We are moving to a server with less intrusive ads. New address is nightrider.mzf.cz (just replace "xf" with "mzf", all file names and locations stay the same).
Or Keep It Small and Simple. The goal was to quickly assemble some lights for my Python lowracer which I didn't plan to ride very often at night - on a bike this low, oncoming car headlights glare you all the time.
Assuming infrequent usage, there's no point in buying an expensive and heavy dynohub - a simple bottle dynamo will do. It just had to be left-handed to fit the only available spot on my front "fork". Nominal power is 3 W, measured maximum short-circuit current is 570 mA. I didn't take complete characteristics this time, assuming something similar to the previously measured Aufa. I removed old rusty spring-loaded terminal from the dynamo and soldered output cables directly to the coil ends for better conductivity and reliability.
The lowracer also has a trailer hitch, so the taillight must be compatible (see earlier) - 9 red LEDs at the rear are necessary. The rest is not important, so I used a modified Profilite torch as a headlight, three triplets of yellow diodes along the frame and one extra red as a capacitor-powered standlight.
D1 bridge converts alternating current to direct, C1 capacitors smooth it out and accumulate it to power LED3 after a stop. D2 Zener diode protects the LEDs from overload. The lights consume 396 mA at maximum voltage and a theoretical maximum generated current is 570 mA, so D2 can't get more than 174 mA which is safely below its rating.
Unplugged jack routes power to LED4. When plugged, LED4 are bypassed and the power goes to the trailer lights. LED3 is on all the time.
I finally learnt to make circuit boards, so there are almost no prefabricates this time. All you need is a special paint to draw the conductor pattern on a cuprextite, an etching solution to remove unpainted copper, and a small drill with a 1 mm bit to make lead holes.
The bigger PCB came from the abovementioned torch, the connection is changed from parallel to a serial/parallel combination by interrupting some of the conductive paths and connecting others by R1 resistors. The third LED array didn't fit inside, so I placed it on a separate board:
A 9-pin serial port connects the cables to the headlight body:
|1||plus for LED4|
|2||plus for LED3|
|3||plus for LED2|
|4||input feed (alternating)|
|6||common minus for all LEDs|
Pin numbering is arbitrary, I wrote it here just to remind myself. Originally I planned to solder everything permanently (every connector is a potential source of bad contacts), but the ability to take it apart won in the long run.

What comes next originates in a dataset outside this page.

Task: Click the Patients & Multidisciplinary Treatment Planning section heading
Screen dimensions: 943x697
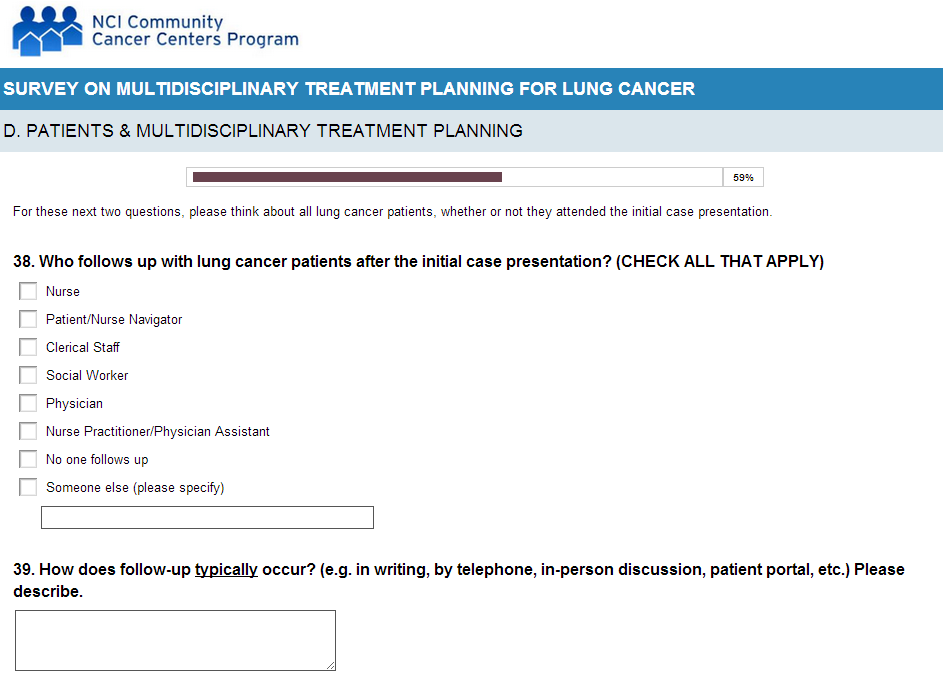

New internals replaced the removed battery bay and the port fits through a hole for an auxiliary three-LED light (removed as well).
The original rear cover had to go away because it didn't fit around the bulky capacitors and because the three brass nuts are needed to mount the light to its support.
The support is cut from a rectangular aluminium profile and bolted to front derailleur tube.
All rear LEDs are mounted on one PCB which fits neatly over the original light bulb socket and is held in place by one screw.
It's enough to make riding in the dark safe, it's light and foolproof, it adds no rolling resistance when disengaged and it's compatible with my trailer. Summed up, it could be worse.